Becoming David by Phil Sloman -- a review


Becoming David by Phil Sloman

Review by Gary Fry

 

This was the first thing I’d read from Sloman, though I’m confident it won’t be the last. I really had no idea what to expect from the novella, and, I find, that kind of tabula rasa approach can often be the best experience of all.

The book starts with a bad guy, Richard, someone we’re clearly expected to dislike. I mean, the stuff he does in his cellar, the way he treats his cleaner, and just his general attitude to life… Ugh.

Fear not, however, because once our introduction to this vile fella is out of the way, we’ll surely meet his nemesis, the good guy, the novella’s emotional centre of gravity.

But here’s the rub:there is no good guy.

Just the bad.

And so the novella goes, as Sloman depicts Richard’s loathsome life, his empty and impulse-governed existence.

It’s a brave move, focusing such a lengthy piece of fiction on someone obviously unsympathetic. Nevertheless, as the piece develops, we the readers are invited to at least empathise with him, and even, once his predatory orientation to others begins to be savagely inverted, feel a little anxious about his survival.
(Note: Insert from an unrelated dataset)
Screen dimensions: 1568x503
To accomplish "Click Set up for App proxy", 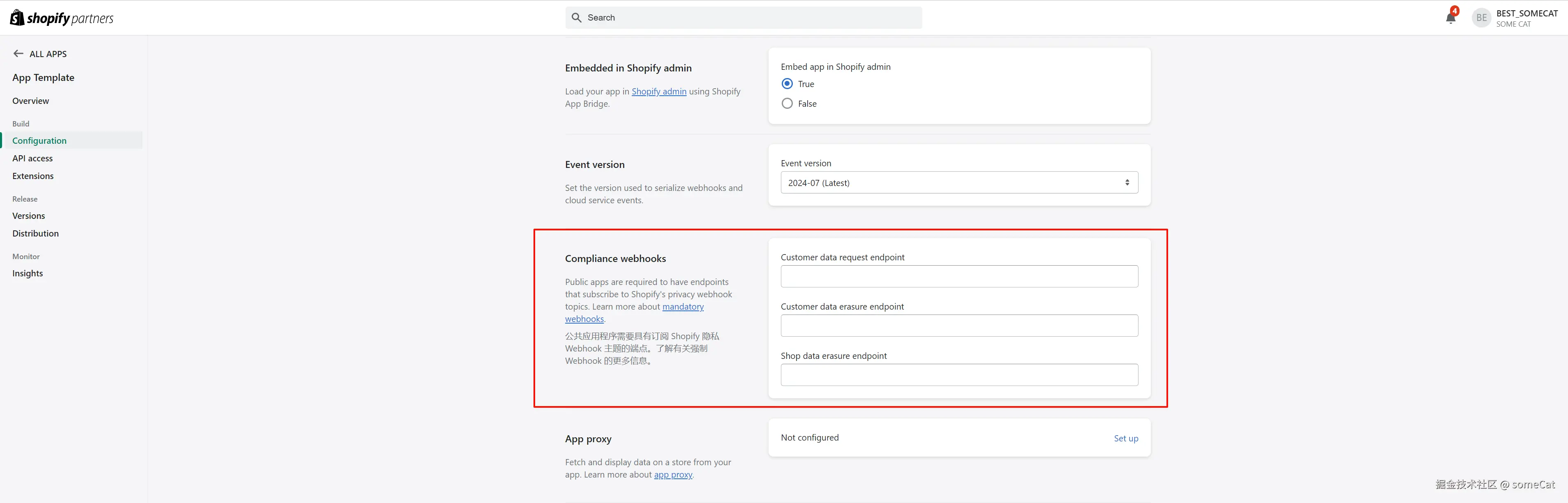I will [x=1125, y=438].
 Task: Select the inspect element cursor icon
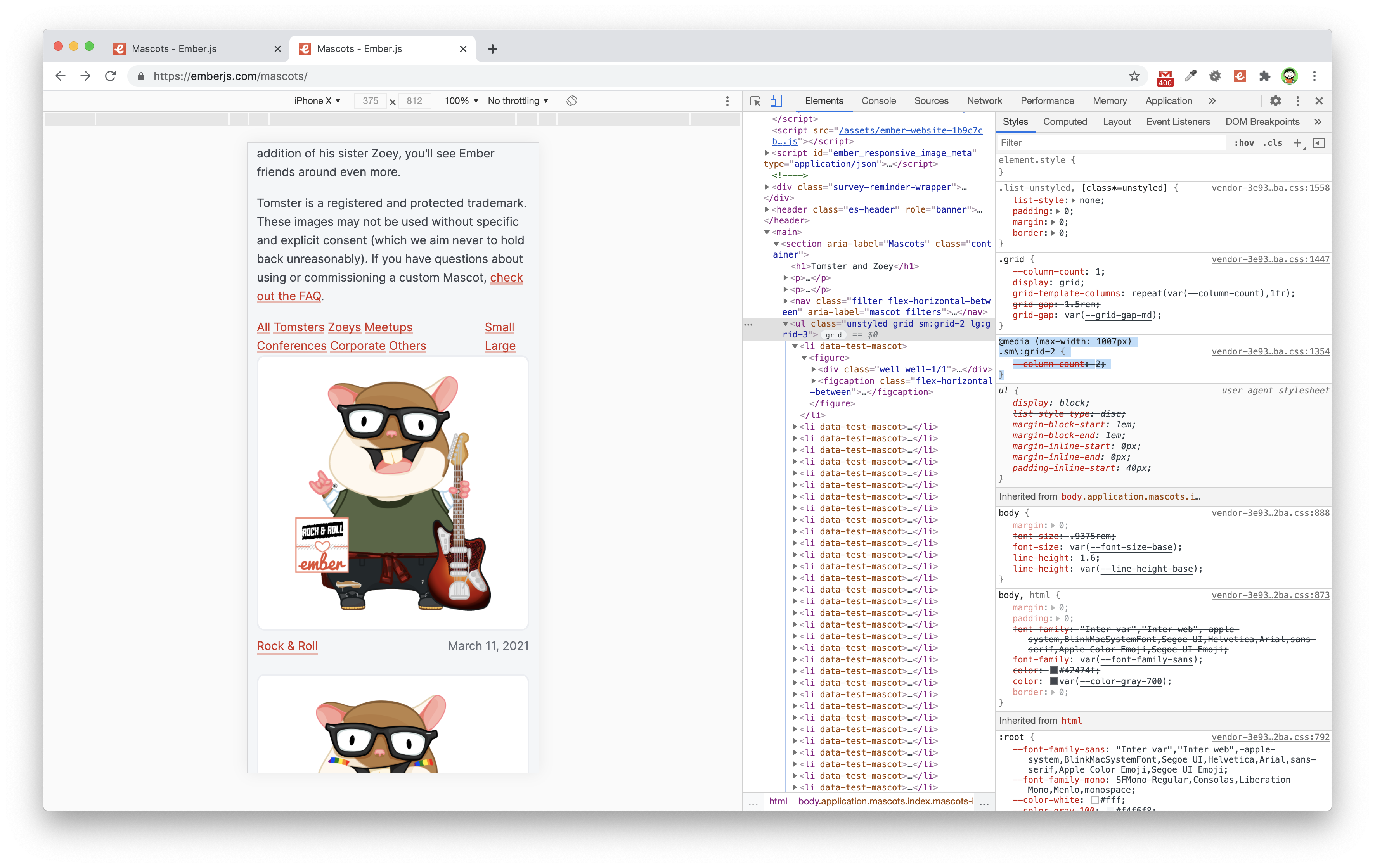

With a series of surreal ghostly episodes, Sloman turns the book into a kind of “will he get away with it?” caper, with some memorable passages, especially towards the end, as Hitchockian cops and befuddled oldsters unwittingly hinder and help his progress.

It’s a highly unusual performance from Sloman, boasting a jet-black sense of humour and some genuine tension. The nature of the figure which soon haunts Richard slips and slides, as he attempts to gain some control of his burdensome proclivities. The book possesses, in this sense, psychological gravitas; certainly it has much more to offer than your standard serial killer outing.

Sloman’s prose throughout is packed with quirky touches. A dripping tap dramatizes the mental anguish experienced during a visit from the police. The narrative’s shifting viewpoint keeps the reader both inside and outside of Richard’s head, problematizing our allegiances. This is all good stuff, full of confidence and tricksy ability.

Any faults here? I guess the hallucination scenes were “explained away” a bit glibly – comedic allusions to Dickens’s Scrooge and his undigested food aside, I thought the way Richard dismissed his full-on vision of one of his victims a tad convenient, even factoring in his fragile mental condition.

But this is a churlish quibble. On the whole, I greatly enjoyed this odd, exciting and morally ambiguous story, and will surely be back for more from its fiendishly readable author.